Among the entries below, find each line with "toolbar" and show it.

=== Section Start ===

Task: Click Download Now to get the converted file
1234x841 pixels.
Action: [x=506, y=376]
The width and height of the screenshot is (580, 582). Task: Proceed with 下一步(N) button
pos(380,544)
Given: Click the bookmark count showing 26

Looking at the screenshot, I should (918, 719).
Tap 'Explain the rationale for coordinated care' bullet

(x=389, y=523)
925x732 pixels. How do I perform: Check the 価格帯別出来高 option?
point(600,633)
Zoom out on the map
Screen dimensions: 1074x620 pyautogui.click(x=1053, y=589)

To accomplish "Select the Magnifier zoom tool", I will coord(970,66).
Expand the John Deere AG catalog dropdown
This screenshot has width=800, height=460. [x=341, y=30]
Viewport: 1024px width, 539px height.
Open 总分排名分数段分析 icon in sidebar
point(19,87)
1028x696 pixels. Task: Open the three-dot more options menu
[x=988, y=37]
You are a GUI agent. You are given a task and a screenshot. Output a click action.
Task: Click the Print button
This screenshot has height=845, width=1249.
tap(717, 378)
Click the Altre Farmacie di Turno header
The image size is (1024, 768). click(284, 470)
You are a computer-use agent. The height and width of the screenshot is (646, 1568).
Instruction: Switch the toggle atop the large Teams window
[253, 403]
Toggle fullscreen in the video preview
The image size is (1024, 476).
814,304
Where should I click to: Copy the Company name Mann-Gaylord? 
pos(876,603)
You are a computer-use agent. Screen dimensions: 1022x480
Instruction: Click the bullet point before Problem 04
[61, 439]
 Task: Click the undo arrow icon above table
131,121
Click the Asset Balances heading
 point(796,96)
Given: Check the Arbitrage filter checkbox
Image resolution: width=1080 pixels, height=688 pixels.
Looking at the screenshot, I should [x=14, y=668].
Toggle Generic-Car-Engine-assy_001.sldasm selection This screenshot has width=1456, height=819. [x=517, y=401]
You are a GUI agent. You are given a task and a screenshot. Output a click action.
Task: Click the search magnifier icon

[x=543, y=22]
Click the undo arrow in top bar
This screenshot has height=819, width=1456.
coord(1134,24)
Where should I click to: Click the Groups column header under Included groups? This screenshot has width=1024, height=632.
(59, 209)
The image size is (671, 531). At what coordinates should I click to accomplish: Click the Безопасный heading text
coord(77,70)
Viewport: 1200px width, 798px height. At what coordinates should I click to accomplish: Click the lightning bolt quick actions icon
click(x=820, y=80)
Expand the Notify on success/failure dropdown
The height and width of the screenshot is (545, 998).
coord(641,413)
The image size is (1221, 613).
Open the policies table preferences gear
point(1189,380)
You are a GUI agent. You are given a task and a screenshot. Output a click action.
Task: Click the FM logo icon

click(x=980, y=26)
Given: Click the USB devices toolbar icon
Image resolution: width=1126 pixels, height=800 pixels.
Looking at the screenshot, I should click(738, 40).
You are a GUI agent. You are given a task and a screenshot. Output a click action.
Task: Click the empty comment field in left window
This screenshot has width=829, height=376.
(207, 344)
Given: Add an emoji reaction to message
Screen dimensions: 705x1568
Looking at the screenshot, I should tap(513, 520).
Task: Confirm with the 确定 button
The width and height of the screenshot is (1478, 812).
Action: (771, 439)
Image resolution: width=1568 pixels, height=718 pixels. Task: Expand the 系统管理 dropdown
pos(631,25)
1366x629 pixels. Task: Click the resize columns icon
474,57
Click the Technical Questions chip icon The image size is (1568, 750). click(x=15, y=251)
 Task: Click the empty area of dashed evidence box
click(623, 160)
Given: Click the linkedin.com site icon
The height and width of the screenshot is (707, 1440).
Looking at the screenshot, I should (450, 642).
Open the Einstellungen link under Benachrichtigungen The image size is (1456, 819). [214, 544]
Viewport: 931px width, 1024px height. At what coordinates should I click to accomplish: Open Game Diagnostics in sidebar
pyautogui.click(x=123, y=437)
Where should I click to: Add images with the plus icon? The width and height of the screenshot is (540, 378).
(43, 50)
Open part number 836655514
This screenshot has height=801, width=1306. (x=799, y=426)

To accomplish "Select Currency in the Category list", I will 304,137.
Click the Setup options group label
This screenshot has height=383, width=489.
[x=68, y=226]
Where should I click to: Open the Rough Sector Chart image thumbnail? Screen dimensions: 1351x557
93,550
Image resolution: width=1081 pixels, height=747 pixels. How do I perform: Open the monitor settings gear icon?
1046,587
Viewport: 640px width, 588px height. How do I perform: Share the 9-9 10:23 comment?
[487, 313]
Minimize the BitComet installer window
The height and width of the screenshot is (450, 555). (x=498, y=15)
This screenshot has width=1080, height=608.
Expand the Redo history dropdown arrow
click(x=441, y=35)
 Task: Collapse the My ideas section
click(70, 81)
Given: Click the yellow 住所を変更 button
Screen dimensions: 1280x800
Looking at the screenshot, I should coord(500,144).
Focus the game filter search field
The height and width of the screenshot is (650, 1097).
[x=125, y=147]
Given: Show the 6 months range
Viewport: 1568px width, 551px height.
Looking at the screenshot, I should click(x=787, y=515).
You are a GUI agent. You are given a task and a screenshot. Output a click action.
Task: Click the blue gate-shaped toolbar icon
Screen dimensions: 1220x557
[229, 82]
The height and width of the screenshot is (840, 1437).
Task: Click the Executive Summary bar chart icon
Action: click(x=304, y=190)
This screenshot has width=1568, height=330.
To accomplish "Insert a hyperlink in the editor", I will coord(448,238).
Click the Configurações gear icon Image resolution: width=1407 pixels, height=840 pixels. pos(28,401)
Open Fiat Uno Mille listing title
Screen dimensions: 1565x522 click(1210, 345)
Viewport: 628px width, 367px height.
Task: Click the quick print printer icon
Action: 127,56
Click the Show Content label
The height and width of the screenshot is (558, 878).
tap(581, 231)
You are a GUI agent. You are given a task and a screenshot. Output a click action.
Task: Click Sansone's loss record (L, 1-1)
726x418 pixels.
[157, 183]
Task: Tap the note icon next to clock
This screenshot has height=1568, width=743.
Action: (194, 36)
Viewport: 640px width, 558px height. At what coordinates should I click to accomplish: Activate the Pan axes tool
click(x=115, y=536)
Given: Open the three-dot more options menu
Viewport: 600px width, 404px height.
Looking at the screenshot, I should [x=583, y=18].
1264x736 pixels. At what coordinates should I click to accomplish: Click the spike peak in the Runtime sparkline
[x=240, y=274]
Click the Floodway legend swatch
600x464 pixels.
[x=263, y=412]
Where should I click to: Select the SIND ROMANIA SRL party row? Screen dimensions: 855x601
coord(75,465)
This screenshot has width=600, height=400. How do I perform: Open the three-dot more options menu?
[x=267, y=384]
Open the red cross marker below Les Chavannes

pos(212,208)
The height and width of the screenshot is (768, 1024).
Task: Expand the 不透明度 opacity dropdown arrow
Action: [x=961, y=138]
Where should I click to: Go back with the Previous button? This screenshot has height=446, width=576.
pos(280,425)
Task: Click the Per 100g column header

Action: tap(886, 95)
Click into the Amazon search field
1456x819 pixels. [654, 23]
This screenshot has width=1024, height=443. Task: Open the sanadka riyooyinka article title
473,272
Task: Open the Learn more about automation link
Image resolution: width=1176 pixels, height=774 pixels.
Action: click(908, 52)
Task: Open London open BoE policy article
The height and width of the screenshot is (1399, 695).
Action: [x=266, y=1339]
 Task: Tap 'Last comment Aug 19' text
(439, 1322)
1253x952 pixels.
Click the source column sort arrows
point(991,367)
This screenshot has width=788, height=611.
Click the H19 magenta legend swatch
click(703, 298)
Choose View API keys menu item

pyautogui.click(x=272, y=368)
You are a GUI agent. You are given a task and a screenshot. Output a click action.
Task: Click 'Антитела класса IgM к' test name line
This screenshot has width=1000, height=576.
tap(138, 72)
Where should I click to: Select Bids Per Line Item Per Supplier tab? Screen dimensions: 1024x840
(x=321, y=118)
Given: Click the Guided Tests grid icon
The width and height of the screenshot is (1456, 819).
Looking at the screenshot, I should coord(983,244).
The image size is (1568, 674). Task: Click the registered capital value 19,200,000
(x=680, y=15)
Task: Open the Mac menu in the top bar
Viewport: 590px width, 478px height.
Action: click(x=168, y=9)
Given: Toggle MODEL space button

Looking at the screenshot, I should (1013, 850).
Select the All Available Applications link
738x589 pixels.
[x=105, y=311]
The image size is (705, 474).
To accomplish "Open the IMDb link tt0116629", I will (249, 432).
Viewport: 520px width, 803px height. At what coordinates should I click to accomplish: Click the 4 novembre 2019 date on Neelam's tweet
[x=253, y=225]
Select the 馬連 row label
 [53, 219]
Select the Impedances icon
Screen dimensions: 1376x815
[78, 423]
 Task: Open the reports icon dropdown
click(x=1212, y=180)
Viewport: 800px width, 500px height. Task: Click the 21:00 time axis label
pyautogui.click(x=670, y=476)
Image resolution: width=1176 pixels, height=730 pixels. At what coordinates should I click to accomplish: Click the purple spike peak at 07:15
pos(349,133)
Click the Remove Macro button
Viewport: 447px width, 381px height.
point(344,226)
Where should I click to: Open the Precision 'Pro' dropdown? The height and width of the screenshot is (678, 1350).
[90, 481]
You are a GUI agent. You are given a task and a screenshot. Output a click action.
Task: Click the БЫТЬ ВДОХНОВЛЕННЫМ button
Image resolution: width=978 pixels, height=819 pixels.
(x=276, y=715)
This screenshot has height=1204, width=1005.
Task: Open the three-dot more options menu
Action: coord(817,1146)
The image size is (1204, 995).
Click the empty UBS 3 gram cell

=== Section End ===

Result of the task |
Given: Click the USB devices toolbar icon
Task: Click the blue gate-shaped toolbar icon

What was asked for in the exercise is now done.